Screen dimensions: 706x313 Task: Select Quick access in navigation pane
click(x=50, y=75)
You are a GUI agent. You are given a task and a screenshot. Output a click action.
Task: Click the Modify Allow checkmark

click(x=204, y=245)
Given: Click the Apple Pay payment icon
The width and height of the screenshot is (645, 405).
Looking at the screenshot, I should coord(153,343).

...

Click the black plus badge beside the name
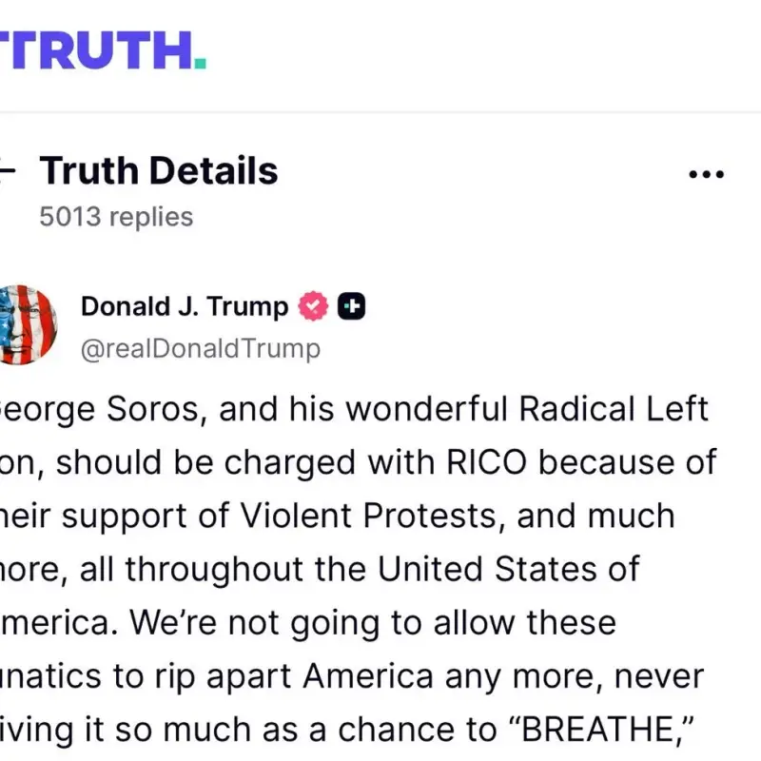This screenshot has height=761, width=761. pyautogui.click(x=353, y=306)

Your goal
The lines to extract from the data above begin with the line containing "Screen dimensions: 706x313" and end with the line containing "Given: Click the Apple Pay payment icon". Extract them exactly, including both.

Response to the task
Screen dimensions: 706x313 Task: Select Quick access in navigation pane
click(x=50, y=75)
You are a GUI agent. You are given a task and a screenshot. Output a click action.
Task: Click the Modify Allow checkmark

click(x=204, y=245)
Given: Click the Apple Pay payment icon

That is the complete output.